Dünya çapında önümüzdeki 5 yıl içinde gözlemleyeceğimiz majör politik trendleri anlamak için, bu dönem İngiltere siyasetini takip etmenizi öneririm. Komşu ülkelerde yeni hükümetler kurulup (Hollanda) hızlıca devrilse de (Fransa), İngiltere’deki durgunluk aslında fırtına öncesi sessizlik. Görünürde pek de kayda değer bir şey yok. Daha geçtiğimiz sene, Keir Starmer önderliğinde İşçi Partisi ezici bir çoğunlukla hükümete geçti ve 14 senelik Muhafazakâr Parti egemenliğini bitirdi. Şimdiki kaos tablosu tam da bu zaferle başlamış oldu.
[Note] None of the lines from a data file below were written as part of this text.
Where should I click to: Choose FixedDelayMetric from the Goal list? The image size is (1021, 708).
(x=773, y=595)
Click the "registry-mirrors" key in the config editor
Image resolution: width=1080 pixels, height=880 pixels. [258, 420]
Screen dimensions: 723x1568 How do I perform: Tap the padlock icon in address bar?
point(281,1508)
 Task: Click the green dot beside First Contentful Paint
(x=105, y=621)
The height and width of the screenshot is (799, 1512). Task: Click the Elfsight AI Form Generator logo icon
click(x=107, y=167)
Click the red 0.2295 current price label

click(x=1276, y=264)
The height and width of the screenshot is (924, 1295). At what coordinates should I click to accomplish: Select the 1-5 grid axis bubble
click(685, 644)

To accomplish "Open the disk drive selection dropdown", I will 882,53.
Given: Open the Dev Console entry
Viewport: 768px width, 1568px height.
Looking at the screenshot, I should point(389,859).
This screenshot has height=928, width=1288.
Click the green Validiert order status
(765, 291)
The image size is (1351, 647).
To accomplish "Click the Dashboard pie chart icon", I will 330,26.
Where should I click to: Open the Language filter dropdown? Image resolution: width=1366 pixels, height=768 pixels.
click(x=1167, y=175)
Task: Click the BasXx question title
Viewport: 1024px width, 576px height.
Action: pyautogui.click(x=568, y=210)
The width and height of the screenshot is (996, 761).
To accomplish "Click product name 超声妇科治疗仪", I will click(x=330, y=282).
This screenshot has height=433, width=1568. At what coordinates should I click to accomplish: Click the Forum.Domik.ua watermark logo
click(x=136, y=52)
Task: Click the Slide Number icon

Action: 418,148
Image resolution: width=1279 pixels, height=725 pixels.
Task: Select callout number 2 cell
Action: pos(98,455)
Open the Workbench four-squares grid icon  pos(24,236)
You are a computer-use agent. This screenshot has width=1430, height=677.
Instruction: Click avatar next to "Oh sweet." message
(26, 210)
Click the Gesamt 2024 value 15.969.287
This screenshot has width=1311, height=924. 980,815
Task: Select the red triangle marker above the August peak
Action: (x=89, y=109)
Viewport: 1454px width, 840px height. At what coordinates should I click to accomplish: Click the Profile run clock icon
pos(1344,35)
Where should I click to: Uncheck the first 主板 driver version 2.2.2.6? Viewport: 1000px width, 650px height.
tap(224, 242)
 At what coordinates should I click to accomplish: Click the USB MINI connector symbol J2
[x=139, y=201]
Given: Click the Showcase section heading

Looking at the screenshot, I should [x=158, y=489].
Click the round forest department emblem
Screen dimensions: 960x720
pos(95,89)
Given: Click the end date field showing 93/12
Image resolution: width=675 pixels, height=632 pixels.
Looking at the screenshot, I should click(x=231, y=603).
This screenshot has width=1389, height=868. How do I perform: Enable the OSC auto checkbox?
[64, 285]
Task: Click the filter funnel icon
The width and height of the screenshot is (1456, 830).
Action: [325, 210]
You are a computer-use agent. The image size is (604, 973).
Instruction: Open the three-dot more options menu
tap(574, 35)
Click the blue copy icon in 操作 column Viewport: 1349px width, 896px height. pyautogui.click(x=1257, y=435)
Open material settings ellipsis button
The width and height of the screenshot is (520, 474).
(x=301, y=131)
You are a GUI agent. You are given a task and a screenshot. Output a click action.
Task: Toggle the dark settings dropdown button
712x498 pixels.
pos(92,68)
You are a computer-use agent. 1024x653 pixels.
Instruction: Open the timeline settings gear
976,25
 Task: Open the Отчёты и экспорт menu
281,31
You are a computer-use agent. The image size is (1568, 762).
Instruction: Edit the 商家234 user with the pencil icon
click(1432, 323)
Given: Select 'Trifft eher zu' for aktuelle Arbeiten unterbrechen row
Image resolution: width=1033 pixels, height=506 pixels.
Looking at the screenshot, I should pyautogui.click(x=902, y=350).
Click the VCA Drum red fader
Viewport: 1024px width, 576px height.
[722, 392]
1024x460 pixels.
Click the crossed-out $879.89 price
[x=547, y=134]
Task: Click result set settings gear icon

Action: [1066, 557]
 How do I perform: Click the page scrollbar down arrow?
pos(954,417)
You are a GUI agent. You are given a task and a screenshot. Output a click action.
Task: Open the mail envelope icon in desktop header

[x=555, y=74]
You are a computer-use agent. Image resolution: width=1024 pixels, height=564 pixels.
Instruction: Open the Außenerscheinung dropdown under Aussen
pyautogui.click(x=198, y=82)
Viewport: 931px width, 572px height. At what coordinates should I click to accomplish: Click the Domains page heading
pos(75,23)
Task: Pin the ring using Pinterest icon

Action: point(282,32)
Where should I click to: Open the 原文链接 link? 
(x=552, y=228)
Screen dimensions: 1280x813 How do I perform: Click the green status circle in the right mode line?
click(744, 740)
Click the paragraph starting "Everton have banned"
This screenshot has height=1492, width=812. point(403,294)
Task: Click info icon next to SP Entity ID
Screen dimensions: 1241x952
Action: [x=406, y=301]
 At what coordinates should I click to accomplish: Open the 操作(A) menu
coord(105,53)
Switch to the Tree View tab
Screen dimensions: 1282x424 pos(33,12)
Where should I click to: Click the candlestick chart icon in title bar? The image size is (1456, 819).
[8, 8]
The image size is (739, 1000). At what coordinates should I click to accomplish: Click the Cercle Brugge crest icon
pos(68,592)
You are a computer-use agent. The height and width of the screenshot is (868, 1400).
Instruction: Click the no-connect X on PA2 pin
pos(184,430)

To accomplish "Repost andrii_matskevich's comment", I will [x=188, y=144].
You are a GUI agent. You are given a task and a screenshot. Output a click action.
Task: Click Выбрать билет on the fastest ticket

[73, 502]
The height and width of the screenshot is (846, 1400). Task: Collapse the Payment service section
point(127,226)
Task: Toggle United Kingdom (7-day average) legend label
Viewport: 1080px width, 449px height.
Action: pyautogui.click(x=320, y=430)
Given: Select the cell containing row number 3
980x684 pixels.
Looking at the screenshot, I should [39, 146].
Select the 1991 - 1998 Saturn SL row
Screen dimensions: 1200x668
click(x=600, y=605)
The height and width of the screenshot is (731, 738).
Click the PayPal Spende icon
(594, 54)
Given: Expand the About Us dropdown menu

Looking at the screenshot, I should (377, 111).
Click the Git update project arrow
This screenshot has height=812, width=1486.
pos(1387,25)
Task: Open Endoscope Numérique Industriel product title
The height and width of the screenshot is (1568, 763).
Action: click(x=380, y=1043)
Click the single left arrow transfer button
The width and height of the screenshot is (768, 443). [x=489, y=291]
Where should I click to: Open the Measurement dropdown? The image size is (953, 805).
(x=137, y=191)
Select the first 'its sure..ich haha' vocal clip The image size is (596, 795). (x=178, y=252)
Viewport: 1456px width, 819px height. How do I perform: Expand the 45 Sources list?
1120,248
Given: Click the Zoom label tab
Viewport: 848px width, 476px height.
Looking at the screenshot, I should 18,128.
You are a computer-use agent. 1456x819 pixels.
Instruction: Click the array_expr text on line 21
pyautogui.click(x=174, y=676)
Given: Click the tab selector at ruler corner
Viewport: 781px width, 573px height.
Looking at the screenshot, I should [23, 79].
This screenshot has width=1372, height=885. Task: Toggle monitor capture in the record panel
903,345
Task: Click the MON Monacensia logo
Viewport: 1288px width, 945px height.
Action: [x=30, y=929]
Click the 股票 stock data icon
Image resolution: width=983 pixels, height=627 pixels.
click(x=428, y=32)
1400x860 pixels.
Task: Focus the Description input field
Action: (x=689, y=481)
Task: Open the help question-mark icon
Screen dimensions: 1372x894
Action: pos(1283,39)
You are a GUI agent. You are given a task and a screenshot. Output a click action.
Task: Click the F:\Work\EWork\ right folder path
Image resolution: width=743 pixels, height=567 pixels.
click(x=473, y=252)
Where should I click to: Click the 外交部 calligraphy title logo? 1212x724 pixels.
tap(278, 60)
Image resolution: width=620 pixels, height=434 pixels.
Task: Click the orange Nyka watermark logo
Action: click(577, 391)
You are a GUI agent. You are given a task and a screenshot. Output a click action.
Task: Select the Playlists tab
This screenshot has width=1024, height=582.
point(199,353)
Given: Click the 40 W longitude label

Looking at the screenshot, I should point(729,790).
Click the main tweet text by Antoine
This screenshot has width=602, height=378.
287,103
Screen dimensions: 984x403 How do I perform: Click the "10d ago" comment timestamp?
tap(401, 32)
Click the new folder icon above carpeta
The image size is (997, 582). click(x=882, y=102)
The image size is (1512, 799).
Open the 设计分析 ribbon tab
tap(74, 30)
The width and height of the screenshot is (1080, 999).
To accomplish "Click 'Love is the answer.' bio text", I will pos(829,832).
Çoğu yorumcuya göre, İşçi Partisi galibiyetini, Muhafazakâr Parti’nin çöküşüne borçlu. 14 yıllık hükmün ardından Muhafazakâr Parti’nin bıraktığı miras; ellerine yüzlerine bulaştırdıkları Brexit, sert tasarruf politikaları ve “marul skandalıyla” gündeme gelen başbakanlık görevlerinden ibaret.
Ancak siyasete yaptıkları en büyük hasar, şüphesiz aşırı sağ ile kurdukları ittifak oldu. Bu ittifak onlara Brexit sonrası seçim kazandırdı, ancak aşırı sağ politikaları da ana akım tartışmaların merkezine oturttu. Ve en nihayetinde, Brexit’in mimarı Nigel Farage, artan hayat pahalılığını göçmen karşıtı nefretle harmanlayarak, Muhafazakâr Parti’nin yarattığı bu yeni sağ seçmeni Reform Partisi’ne çekti. Merkez sağ böylece çökmüş oldu ve 191 yıllık Muhafazakâr Parti, günümüz anketlerinde dördüncü sırada yer alarak varoluşsal bir tehdide sürüklendi.
14 yıllık hüsranın sonucu olarak İngiliz halkının hükümete ana muhalefet partisini seçmesi pek de şaşırtıcı değil. İngiltere’de çok partili bir sistem var, ancak 100 küsur sene içinde İşçi Partisi ve Muhafazakâr Parti dışında hiçbir parti çoğunluk sağlayamamış. Çok uzak değil, henüz 2017 seçimlerinde bu iki partinin mecliste sahip olduğu toplam koltuk sayısı meclisin %80’inden fazlaydı. Bu ortamda İşçi Partisi’nin yüksek performansı hem muhalefete şans tanımak amaçlı hem de Reform’un oyları bölmesinden kaynaklı.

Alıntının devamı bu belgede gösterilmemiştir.